On the whole, Hendra, one of the original editors of The National Lampoon, is stoked for a Republican comeback. “It’s gonna be great,” he said. “Can you imagine Senator Sharron Angle introducing legislation in the Senate, mandating all Hispanics, legal or illegal, have got to wear an armband with a yellow sombrero?”
Naturally, Imus is on board with whichever scenario “produces the most agony for the greatest number of people,” and therefore the most comic fodder.
Which is pretty much the philosophy of the late George Carlin, whose autobiography Last Words, co-written with Hendra, is out in paperback this week. “The bigger the disaster, the more he was happy,” Hendra said of Carlin.

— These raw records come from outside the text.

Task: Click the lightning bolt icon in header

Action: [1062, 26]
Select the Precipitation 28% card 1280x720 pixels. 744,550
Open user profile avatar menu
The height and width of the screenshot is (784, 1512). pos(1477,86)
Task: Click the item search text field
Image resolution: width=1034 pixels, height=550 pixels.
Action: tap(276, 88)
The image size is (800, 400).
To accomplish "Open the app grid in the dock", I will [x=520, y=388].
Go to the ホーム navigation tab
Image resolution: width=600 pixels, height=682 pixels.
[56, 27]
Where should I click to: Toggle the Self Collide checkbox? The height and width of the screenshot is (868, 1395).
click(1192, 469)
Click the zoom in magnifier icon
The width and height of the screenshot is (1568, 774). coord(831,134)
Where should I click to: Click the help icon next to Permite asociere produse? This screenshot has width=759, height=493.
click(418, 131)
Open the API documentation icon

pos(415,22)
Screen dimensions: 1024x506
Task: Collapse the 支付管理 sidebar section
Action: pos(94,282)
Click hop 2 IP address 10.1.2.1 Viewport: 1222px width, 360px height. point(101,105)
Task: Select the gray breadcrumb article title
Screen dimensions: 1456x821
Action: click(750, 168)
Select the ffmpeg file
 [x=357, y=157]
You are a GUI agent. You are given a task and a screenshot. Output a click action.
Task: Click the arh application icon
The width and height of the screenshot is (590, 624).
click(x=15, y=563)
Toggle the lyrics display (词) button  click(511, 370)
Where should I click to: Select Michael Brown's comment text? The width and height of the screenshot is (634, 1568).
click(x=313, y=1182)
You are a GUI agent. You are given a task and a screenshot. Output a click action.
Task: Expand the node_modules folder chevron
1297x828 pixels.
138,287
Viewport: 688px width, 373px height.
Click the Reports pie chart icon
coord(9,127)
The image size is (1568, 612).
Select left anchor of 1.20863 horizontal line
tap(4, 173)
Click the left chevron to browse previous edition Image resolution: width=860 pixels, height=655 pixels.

The two began writing Last Words in the early 1990s, and Carlin was hesitant to ever call it an autobiography, feeling that only corrupt politicians and business a-holes wrote books like that. He was similarly put off by the term “memoir,” deciding it was “somewhere between ‘me’ and ‘moi,’” Hendra explained.
So they decided on “sorta-biography,” he said, though the writing process was frequently postponed. “We had a plan, which was the he would do this Broadway show…called ‘New York Boy,’” Hendra said. Alas, Carlin died before that happened, and before completing Last Words.
Hendra met Carlin in the 1960s, when they were both “scrabbling around the Village, looking for work in much the same places.” They stayed close friends, and when Carlin began writing his autobiography at age 50, he turned the first 100 pages over to Hendra for review.
“They were the first six years of his life,” Hendra said. “I pointed out that when he was 60, in a couple of years, the book would be 1,000 pages long.”
From the outset, Carlin had no desire to tell the story of his life; instead, he wanted to tell the story of his art. “He wanted to tell the story of how he got from being this kind of brittle, blabbermouth comedian on 60s television shows to this really quite, I would say, almost a philosopher in some parts of his work,” Hendra said.
Like other comics of his generation, Carlin was more fixated on talking about the world around him than he was interested in talking about himself. “He was completely, completely compulsive,” Hendra said of Carlin’s work ethic. “He would get up in the morning, and get on his computer, writing or rewriting something, and he would be like that until three o’clock the next morning, when he went to bed. He just thought of nothing else but comedy.”
Though he died more than two years ago, Imus can’t bring himself to remove Carlin’s contact information from his phone. Ditto Tim Russert, another I-Fave long gone. “Other people, when the bastard dies, I can’t get it out fast enough,” Imus said. Shocking.